Exercise brief:
Give the entries below as a two-column CSV headed instruction and location, with one row per entry. Put each entry's text and its answer in their own quoted fields, and turn any line breaks into spaces.

Records supplied:
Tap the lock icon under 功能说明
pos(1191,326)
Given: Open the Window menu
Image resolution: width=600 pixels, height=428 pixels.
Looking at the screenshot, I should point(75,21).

Reply to the exercise:
instruction,location
"Tap the lock icon under 功能说明","pos(1191,326)"
"Given: Open the Window menu Image resolution: width=600 pixels, height=428 pixels.","Looking at the screenshot, I should point(75,21)."